What is being asked: In the listing below, locate the line containing "Task: Click the Marketplace store icon" and the line containing "Image resolution: width=1200". Output both of them and every line between, exactly as written, and nothing more.

Records shown:
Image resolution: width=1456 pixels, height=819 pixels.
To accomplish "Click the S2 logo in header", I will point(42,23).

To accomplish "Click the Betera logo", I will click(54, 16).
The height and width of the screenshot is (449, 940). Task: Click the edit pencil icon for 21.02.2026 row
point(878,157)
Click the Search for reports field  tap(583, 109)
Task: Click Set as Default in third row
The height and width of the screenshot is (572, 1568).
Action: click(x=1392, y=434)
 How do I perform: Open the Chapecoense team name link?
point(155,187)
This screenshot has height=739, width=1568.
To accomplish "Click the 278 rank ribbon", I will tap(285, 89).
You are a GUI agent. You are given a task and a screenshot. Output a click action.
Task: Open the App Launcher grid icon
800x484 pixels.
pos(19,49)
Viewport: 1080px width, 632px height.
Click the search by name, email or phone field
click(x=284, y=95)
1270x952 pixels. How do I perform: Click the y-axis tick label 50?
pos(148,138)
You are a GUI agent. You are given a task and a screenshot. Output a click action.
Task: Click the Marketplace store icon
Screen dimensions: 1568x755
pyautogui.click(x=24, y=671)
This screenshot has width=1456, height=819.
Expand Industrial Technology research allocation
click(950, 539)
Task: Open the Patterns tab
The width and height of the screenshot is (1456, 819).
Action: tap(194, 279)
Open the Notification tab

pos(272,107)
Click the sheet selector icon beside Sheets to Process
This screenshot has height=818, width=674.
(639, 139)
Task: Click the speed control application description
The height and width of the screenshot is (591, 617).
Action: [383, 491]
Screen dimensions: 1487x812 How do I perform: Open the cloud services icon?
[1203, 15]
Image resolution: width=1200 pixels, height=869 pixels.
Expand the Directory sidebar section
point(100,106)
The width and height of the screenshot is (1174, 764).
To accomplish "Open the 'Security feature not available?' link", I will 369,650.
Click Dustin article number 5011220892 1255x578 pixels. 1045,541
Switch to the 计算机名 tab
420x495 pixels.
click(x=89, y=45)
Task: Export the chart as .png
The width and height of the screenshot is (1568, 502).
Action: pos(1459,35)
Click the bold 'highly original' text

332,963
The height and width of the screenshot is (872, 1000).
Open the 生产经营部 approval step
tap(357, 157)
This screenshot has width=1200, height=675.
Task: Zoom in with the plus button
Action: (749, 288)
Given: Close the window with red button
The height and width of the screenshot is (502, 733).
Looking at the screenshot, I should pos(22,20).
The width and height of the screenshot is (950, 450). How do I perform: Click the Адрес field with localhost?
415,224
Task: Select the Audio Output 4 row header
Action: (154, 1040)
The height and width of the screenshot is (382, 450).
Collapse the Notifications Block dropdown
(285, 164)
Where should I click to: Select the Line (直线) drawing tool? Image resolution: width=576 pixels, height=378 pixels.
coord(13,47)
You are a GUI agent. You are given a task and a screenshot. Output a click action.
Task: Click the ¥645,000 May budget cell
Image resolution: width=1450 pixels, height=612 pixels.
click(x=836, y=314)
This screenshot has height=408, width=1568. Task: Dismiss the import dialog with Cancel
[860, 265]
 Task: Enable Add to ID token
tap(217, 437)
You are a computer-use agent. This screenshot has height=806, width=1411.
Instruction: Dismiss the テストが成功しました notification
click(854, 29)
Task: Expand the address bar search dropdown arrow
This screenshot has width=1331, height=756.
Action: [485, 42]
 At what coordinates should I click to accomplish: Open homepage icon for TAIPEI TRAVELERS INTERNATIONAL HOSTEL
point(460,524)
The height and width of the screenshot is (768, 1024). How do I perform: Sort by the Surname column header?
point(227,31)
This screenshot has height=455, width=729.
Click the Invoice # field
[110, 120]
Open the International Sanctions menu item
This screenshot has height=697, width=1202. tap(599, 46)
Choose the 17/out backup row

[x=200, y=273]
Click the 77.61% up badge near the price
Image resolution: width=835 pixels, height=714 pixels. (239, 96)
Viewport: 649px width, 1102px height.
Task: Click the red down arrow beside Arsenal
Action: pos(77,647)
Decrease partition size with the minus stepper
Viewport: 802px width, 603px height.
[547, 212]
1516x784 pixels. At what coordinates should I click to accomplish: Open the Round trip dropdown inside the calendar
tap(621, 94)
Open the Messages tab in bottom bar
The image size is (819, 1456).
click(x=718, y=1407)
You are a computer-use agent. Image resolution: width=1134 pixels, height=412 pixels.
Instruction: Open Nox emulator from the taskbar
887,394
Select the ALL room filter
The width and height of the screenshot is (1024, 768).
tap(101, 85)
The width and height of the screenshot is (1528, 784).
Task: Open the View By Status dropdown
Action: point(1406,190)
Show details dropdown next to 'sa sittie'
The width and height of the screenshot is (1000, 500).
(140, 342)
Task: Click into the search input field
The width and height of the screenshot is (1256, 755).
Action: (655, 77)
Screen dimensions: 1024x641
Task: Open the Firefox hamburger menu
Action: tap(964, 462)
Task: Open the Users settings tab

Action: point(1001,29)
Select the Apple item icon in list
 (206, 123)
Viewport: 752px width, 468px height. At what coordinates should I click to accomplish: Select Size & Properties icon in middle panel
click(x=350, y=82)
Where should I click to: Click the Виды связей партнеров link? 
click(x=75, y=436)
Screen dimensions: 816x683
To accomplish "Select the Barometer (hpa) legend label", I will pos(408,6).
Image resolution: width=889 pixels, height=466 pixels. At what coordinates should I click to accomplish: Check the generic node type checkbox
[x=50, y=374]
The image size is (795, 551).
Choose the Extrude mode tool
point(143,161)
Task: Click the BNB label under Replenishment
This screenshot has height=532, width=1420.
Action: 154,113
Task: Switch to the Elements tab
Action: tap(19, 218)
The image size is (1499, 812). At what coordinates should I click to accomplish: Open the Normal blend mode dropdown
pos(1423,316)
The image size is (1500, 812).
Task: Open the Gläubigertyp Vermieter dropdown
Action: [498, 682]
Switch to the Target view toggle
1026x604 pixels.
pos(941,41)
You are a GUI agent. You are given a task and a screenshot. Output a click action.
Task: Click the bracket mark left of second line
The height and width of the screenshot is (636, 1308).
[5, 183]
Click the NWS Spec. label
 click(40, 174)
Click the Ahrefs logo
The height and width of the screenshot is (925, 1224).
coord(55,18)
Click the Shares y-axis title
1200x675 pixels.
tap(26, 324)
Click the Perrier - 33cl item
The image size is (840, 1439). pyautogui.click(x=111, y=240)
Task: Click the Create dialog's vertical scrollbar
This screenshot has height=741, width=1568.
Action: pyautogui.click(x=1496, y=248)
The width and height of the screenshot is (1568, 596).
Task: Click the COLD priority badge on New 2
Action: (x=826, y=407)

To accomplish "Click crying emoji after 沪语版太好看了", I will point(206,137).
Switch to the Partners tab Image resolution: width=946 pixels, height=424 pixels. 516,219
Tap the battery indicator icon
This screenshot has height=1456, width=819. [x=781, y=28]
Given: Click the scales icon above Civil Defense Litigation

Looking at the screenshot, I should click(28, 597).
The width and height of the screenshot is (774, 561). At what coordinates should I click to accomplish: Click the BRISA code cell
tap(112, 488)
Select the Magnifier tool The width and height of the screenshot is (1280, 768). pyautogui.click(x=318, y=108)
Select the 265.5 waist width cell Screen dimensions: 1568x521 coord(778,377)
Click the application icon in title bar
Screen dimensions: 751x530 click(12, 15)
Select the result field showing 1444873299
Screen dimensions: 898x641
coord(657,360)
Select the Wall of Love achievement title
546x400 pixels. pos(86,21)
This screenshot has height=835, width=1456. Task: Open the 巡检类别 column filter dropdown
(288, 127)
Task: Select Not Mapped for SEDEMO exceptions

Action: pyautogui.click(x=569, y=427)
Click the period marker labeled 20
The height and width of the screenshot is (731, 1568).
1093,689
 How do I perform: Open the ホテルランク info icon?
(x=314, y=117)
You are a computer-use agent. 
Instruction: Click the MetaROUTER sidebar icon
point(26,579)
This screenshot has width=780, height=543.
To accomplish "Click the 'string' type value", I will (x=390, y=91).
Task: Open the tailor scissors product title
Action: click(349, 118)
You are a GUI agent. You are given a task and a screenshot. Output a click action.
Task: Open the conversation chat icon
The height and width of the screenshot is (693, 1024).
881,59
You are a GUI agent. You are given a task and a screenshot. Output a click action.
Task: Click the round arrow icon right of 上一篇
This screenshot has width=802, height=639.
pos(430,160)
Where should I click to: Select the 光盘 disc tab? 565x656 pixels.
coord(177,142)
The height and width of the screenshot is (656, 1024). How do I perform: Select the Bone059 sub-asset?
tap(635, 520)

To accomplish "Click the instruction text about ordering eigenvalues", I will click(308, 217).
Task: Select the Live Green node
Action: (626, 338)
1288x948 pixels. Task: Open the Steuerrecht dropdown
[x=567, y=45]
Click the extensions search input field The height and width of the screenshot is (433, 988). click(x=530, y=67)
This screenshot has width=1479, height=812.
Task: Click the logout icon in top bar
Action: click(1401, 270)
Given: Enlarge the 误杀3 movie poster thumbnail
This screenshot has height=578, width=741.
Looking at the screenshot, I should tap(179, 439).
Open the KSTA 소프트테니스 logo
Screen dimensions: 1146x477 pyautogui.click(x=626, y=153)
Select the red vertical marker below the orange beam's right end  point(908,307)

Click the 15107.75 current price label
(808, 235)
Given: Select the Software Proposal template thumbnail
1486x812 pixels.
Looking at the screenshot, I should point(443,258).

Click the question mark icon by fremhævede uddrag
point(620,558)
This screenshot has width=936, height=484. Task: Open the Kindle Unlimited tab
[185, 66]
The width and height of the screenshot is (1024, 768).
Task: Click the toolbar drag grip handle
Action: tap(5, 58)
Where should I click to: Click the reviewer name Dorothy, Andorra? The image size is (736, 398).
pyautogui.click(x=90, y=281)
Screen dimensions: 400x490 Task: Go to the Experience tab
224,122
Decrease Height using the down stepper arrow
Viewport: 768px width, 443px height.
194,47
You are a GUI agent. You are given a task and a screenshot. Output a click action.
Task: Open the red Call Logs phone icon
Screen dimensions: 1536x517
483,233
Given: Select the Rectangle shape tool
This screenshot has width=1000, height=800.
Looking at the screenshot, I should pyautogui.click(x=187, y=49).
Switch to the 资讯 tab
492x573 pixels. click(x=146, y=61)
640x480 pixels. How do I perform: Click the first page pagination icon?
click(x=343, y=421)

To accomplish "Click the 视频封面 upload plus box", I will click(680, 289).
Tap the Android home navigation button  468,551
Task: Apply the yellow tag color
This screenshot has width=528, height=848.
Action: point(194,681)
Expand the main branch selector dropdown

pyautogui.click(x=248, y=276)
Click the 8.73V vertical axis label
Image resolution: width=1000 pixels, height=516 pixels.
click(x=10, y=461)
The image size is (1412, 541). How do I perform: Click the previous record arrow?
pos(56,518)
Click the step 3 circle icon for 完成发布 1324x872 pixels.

Answer to this exercise:
Task: Click the Marketplace store icon
Screen dimensions: 1568x755
pyautogui.click(x=24, y=671)
This screenshot has width=1456, height=819.
Expand Industrial Technology research allocation
click(950, 539)
Task: Open the Patterns tab
The width and height of the screenshot is (1456, 819).
Action: tap(194, 279)
Open the Notification tab

pos(272,107)
Click the sheet selector icon beside Sheets to Process
This screenshot has height=818, width=674.
(639, 139)
Task: Click the speed control application description
The height and width of the screenshot is (591, 617).
Action: [383, 491]
Screen dimensions: 1487x812 How do I perform: Open the cloud services icon?
[1203, 15]
Image resolution: width=1200 pixels, height=869 pixels.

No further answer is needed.